When you submit the form, it sends a POST request to the Val Town endpoint with the form data, which will call our Replicate models and get the generated image. Finally the val sends back a fragment of HTML with the generated image, and HTMX updates the DOM by putting the new fragment at the target.
Add styles
We have a working app! But it’s not very pretty. We can make it look nicer by adding some CSS.
Let’s use terminal.css to give it a clean retro look. We could import this from npm through Val Town, but it’s just a css file that creates utility classes, so to emphasize the power of hypermedia we’ll just include it with a style tag like HTML of old.
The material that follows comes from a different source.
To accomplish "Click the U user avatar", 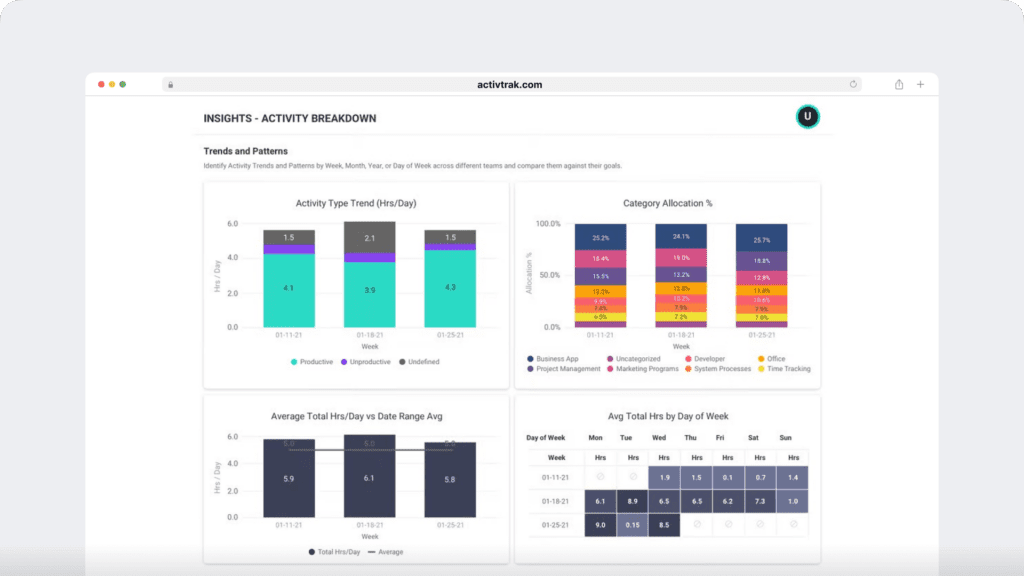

Once we’ve added the style tag, we can include the classes in our HTML. Let’s give it a fun name too.
Add a loading indicator
It would also be nice to load more than one image at once. Since we’re using hypermedia as the engine of application state, we can do that by retargeting the new content. Using hx-swap
we can target the element before the most recent image, so they’ll be stacked in reverse chronological order.
Finally let’s also add a loading indicator so we know when the app is working. We’ll add an attribute hx-indicator
to the form, and HTMX will add a class .htmx-request
to the element while the request is in progress. We can use a small piece of CSS to hide the indicator when not loading.
Customizing and Extending Your App
One of the best things about creating tools with Replicate is the ability to modify and customize them in real time to suit your needs.
Integrating a New AI Model
For instance, if the images generated by the app aren’t aesthetically pleasing, you don’t have to keep tweaking the prompt each time. Instead, you can integrate a language model to engineer the prompt for you. A popular open-source choice with instruction following abilities is mistralai/mistral-7b-instruct-v0.1. This model can transform a simple prompt into a more complex one, resulting in a better image.
We can use a metaprompt like the following to transform our short text suggestions into evocative descriptions that the image generation model can use to create a more interesting image.
Take the description that follows and imagine it vividly as a movie scene, describing character, action, setting, composition, lighting, and mood. Write your answer in the form of a brief terse sentence. Include only the text of your answer, no other information or communication.
"""
${textPrompt}
"""
And then we just pass the prompt through the language model before sending it to the image generation model.
Considering Real-World Factors
While this might not be a full-fledged app, it’s a great balance of simplicity and power for a personal tool. However, in a real-world scenario, you’d want to consider factors like authorization, error handling, security, scalability, performance, and cost. This doesn’t mean you have to change approach — hypermedia can scale.
Forking the App and Further Customization
One of the key advantages of this paradigm is the ease of iteration and customization. You can fork and extend the API to suit your needs.
You can modify models, prompts, and behaviors with Replicate. The input and output from one stateless endpoint can be managed, and with the ability to have multiple vals, import them, and call their HTTP endpoints, you could even build an entire app with just vals.
The modular nature of the code means that if you need to scale up, you can easily move the code to a different platform. And since you’re sending hypermedia, the app will continue to work even if the controls or the data change. The browser will be able to render it, and the user will be able to use it.
Wrapping Up
We’ve journeyed together through the creation of a hypermedia AI app, getting our hands dirty with practical coding and gaining a solid understanding of the key tools and concepts involved. We’ve seen how these elements can come together to build something that’s not just functional, but also fun and imaginative.
What Lies Ahead
This guide is your starting point. Experiment with different models, tweak the code, and make it your own. The possibilities are endless, and the power to create is in your hands.